### DATA PROVIDED
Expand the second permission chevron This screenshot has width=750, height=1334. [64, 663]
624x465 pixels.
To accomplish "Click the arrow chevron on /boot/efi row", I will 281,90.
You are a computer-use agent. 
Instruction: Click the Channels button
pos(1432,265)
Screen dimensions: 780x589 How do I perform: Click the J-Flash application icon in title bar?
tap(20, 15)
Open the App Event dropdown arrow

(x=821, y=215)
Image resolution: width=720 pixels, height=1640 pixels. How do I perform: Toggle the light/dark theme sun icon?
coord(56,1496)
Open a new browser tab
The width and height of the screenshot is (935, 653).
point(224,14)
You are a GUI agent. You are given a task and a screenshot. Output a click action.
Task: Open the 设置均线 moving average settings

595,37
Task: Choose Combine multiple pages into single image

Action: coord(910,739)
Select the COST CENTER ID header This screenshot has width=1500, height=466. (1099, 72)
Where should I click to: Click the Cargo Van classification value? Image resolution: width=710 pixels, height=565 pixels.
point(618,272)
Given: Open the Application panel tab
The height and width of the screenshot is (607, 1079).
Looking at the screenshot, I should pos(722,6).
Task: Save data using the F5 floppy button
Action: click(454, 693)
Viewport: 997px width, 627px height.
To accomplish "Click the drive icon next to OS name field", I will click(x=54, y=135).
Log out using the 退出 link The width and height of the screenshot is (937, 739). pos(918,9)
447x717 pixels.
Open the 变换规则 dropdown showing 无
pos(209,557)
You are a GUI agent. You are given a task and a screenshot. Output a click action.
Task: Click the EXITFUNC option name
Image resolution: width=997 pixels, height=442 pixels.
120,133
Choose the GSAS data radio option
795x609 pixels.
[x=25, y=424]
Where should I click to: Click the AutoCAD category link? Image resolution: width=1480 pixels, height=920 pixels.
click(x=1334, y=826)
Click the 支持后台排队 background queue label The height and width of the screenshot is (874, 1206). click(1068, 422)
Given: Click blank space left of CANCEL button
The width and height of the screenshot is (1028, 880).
######
▶ _DIRECTIONS FOR THIS TASK_:
Please format the records above as a Markdown table with the columns No. and Line, giving each line its own numbered row and skipping blank lines.

▶ _IN RESPONSE_:
| No. | Line |
|---|---|
| 1 | Expand the second permission chevron This screenshot has width=750, height=1334. [64, 663] |
| 2 | 624x465 pixels. |
| 3 | To accomplish "Click the arrow chevron on /boot/efi row", I will 281,90. |
| 4 | You are a computer-use agent.  |
| 5 | Instruction: Click the Channels button |
| 6 | pos(1432,265) |
| 7 | Screen dimensions: 780x589 How do I perform: Click the J-Flash application icon in title bar? |
| 8 | tap(20, 15) |
| 9 | Open the App Event dropdown arrow |
| 10 | (x=821, y=215) |
| 11 | Image resolution: width=720 pixels, height=1640 pixels. How do I perform: Toggle the light/dark theme sun icon? |
| 12 | coord(56,1496) |
| 13 | Open a new browser tab |
| 14 | The width and height of the screenshot is (935, 653). |
| 15 | point(224,14) |
| 16 | You are a GUI agent. You are given a task and a screenshot. Output a click action. |
| 17 | Task: Open the 设置均线 moving average settings |
| 18 | 595,37 |
| 19 | Task: Choose Combine multiple pages into single image |
| 20 | Action: coord(910,739) |
| 21 | Select the COST CENTER ID header This screenshot has width=1500, height=466. (1099, 72) |
| 22 | Where should I click to: Click the Cargo Van classification value? Image resolution: width=710 pixels, height=565 pixels. |
| 23 | point(618,272) |
| 24 | Given: Open the Application panel tab |
| 25 | The height and width of the screenshot is (607, 1079). |
| 26 | Looking at the screenshot, I should pos(722,6). |
| 27 | Task: Save data using the F5 floppy button |
| 28 | Action: click(454, 693) |
| 29 | Viewport: 997px width, 627px height. |
| 30 | To accomplish "Click the drive icon next to OS name field", I will click(x=54, y=135). |
| 31 | Log out using the 退出 link The width and height of the screenshot is (937, 739). pos(918,9) |
| 32 | 447x717 pixels. |
| 33 | Open the 变换规则 dropdown showing 无 |
| 34 | pos(209,557) |
| 35 | You are a GUI agent. You are given a task and a screenshot. Output a click action. |
| 36 | Task: Click the EXITFUNC option name |
| 37 | Image resolution: width=997 pixels, height=442 pixels. |
| 38 | 120,133 |
| 39 | Choose the GSAS data radio option |
| 40 | 795x609 pixels. |
| 41 | [x=25, y=424] |
| 42 | Where should I click to: Click the AutoCAD category link? Image resolution: width=1480 pixels, height=920 pixels. |
| 43 | click(x=1334, y=826) |
| 44 | Click the 支持后台排队 background queue label The height and width of the screenshot is (874, 1206). click(1068, 422) |
| 45 | Given: Click blank space left of CANCEL button |
| 46 | The width and height of the screenshot is (1028, 880). |